Friday, April 17, 2009

Jeans conundrum

I bought this pair of jeans a few months ago, as my other pair had some holes and were looking increasingly shabby (yes it's true.  I typically only have 1-2 pairs of jeans at any one time.  Maybe that makes me a freak).  

The store I buy my jeans at recently changed their sizing to what I think is an unreasonably complicated system for picking out pants.  First you pick a color that you fall under (yellow, red or blue depending on shape), then you figure out your number (not a size, but a number from 1-8) and then length (petite, average, tall).  These factors are all supposed to come together to put you in jeans that fit you better than any jeans you've ever bought before.  It's very complex.  In fact, you can't even buy the pants for the first time without help from a sales associate to explain the system and give you an idea of where to start (believe me, I tried.  I stood staring at the wall o' jeans for 20 minutes looking like an idiot before I finally asked for help).  And now they're switching their other pants to this system, but it's still not like you find your combination and that's that.  Different pants will still fit differently so you have to figure it out for every style you want to buy.  PLEASE SOMEONE TELL ME HOW THIS IS A BETTER SYSTEM THAN REGULAR SIZES.  PLEASE.



Anyway, I found jeans, they fit the way I wanted them to, and I loved the color.  They were a little long, but it is not my fault that there's apparently 5 inches of difference between "average" and "petite" and if I have to choose between pants dragging on the floor and pants halfway up my ankle, I choose the floor.


The next number down (remember - not size, NUMBER.  I still don't get it) in these pants made me feel like a stuffed sausage, and that's not how you want to feel in jeans (or anything except sausage casing, I imagine).  So I made my purchase and went about my business.

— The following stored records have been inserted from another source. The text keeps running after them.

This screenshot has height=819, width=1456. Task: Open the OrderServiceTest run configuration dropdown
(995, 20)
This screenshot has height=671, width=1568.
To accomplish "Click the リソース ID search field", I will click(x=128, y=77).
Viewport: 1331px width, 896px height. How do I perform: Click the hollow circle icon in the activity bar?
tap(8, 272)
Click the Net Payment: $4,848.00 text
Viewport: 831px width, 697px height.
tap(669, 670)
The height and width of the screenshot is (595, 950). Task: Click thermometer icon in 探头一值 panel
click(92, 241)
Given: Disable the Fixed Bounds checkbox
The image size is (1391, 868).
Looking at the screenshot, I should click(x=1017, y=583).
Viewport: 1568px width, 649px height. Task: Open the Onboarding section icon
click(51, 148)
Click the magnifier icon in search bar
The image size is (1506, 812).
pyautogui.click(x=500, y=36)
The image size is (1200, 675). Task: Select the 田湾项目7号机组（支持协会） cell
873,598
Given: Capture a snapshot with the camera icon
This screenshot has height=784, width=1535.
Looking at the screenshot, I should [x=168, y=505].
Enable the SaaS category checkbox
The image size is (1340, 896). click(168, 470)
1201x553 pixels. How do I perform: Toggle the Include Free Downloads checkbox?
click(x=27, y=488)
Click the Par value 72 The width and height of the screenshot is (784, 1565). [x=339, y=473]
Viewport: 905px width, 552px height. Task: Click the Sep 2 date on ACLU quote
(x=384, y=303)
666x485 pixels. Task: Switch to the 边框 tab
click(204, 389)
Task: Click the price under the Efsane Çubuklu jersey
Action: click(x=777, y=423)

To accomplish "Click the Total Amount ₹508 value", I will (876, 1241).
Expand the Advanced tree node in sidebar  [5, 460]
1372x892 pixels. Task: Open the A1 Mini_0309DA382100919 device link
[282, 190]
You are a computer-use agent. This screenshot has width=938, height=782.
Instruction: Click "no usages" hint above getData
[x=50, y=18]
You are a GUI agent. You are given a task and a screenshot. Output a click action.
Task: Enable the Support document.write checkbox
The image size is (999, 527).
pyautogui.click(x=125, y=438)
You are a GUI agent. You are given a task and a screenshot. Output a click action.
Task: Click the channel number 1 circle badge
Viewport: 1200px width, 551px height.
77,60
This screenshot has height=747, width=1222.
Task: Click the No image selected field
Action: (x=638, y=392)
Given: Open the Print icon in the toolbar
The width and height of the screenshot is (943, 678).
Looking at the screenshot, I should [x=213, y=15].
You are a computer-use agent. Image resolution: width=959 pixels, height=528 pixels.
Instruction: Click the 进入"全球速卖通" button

Here's the problem.  Within about 4 hours of wearing these jeans out of the dryer, I look like I'm wearing a potato sack because they have stretched out so much.  It's very annoying.  I've been dealing with it, but it seems unreasonable that my choices were "too tight to wear in public" and "stretched out so far you look like you can't buy pants".


Yesterday I went shopping after work, and purchased another pair of jeans in the lower number.  I still think they're too tight (though Toni claims that isn't the case) and I'm paranoid that they won't stretch like the others.  For the next few days, at any rate, I'm going to be wearing them strictly around my apartment and doing lots of squats and lunges to see how they come along.


Anyway, I'm hoping that the new jeans will end up being perfect, but really I'm still irritated that I have to do crazy mathematical equations to buy freaking pants!  It should not be that hard! 

 

1 comment:

April said...

I AGREE!!! I go the same store and I am seriously considering boycotting because I cannot stand the new system. There is no way it is easier than sizes, and it doesn't make me feel any better about myself either.

Your order is going in the mail tomorrow, I didn't have it and needed to order it. Enjoy!